WORK REQUEST
When you copy the material below, keep every line exact and omit the pictures.
╭─ EXERCISE DATA
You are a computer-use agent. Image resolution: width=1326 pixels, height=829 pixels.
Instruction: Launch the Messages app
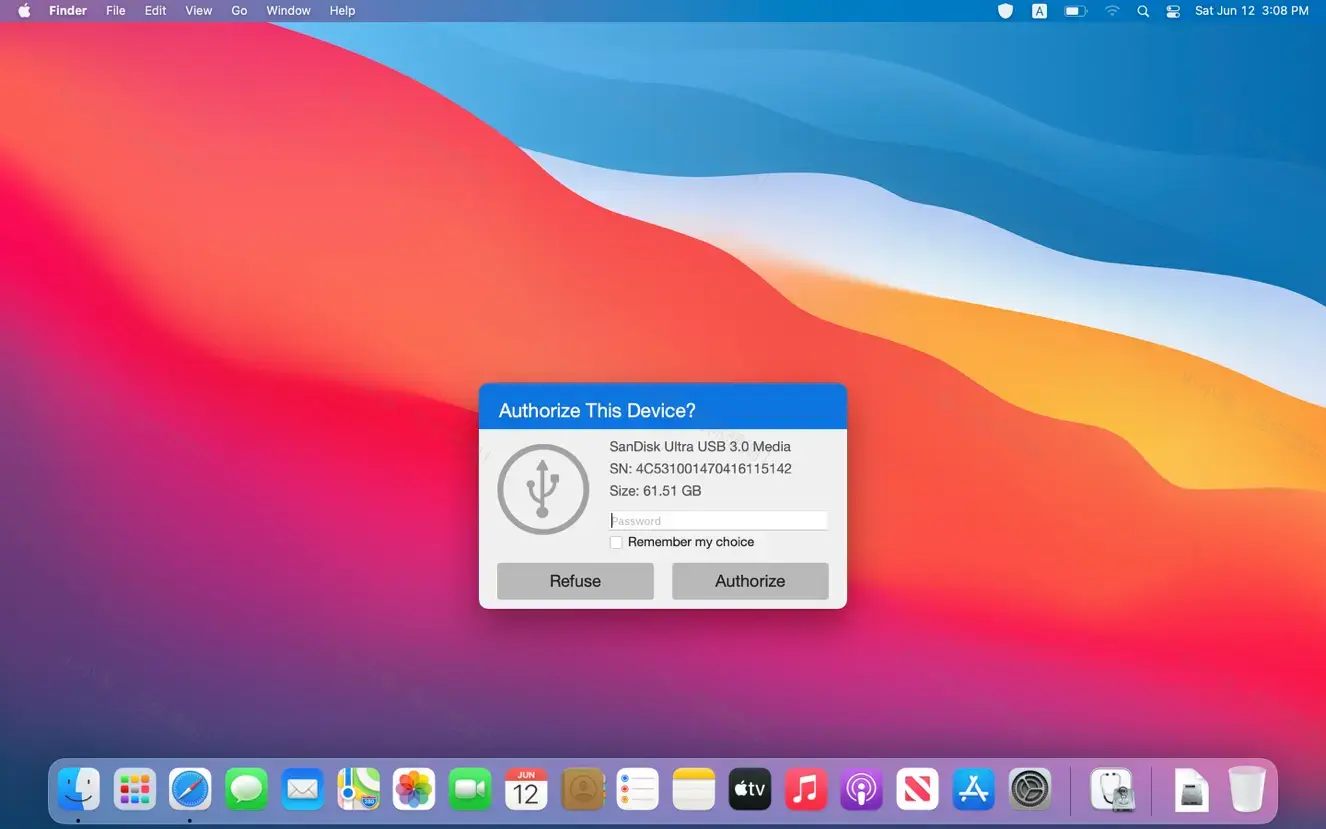tap(246, 789)
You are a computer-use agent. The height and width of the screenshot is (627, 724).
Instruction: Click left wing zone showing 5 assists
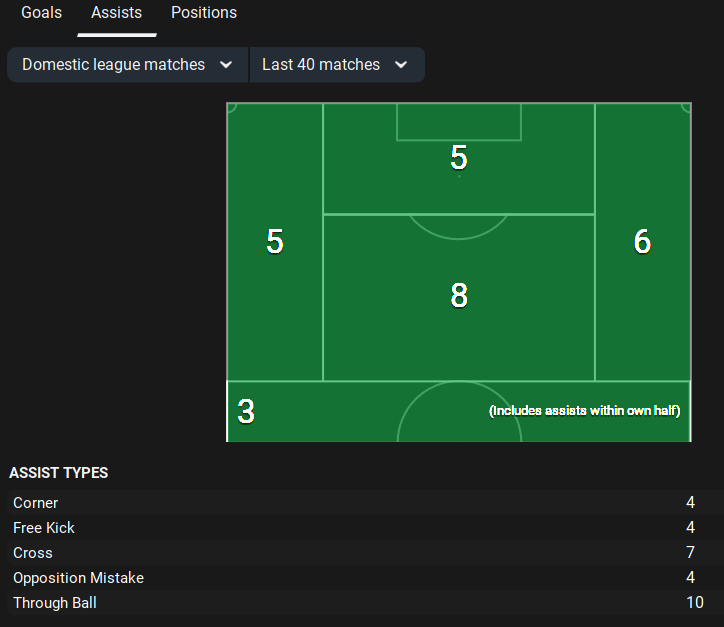click(x=275, y=242)
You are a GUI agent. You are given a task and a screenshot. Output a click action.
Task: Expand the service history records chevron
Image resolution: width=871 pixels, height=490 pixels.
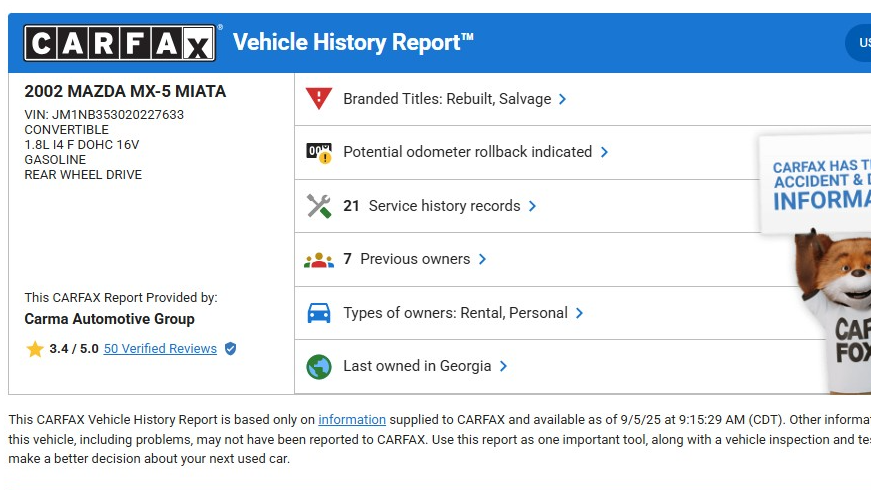532,206
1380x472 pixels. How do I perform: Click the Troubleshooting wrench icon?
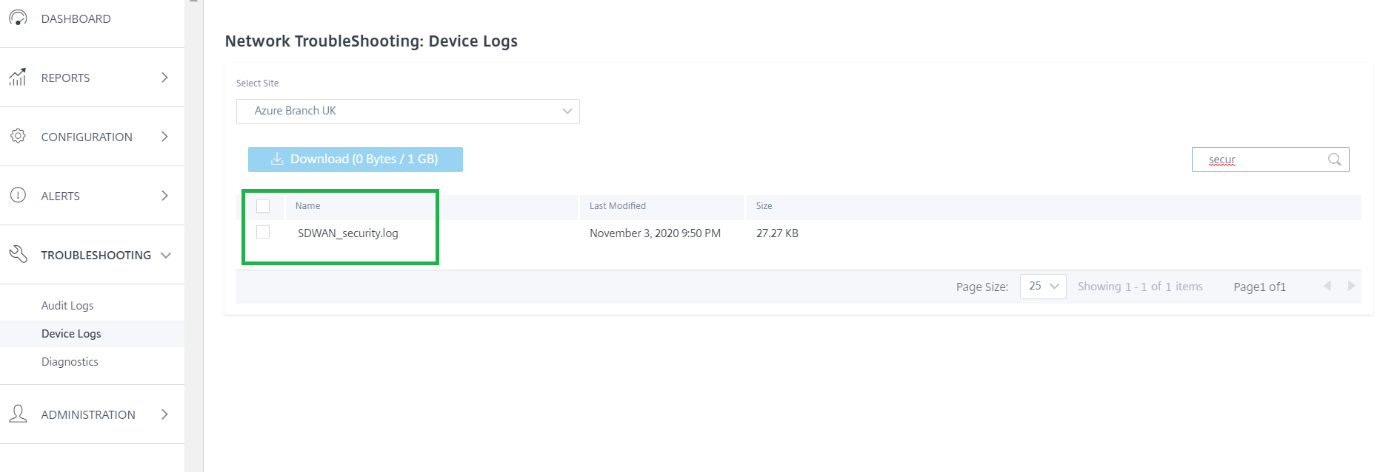pyautogui.click(x=17, y=254)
╰─
COMPLETED EXERCISE
You are a computer-use agent. Image resolution: width=1326 pixels, height=829 pixels.
Instruction: Launch the Messages app
tap(246, 789)
You are a computer-use agent. The height and width of the screenshot is (627, 724).
Instruction: Click left wing zone showing 5 assists
click(x=275, y=242)
You are a GUI agent. You are given a task and a screenshot. Output a click action.
Task: Expand the service history records chevron
Image resolution: width=871 pixels, height=490 pixels.
532,206
1380x472 pixels. How do I perform: Click the Troubleshooting wrench icon?
pyautogui.click(x=17, y=254)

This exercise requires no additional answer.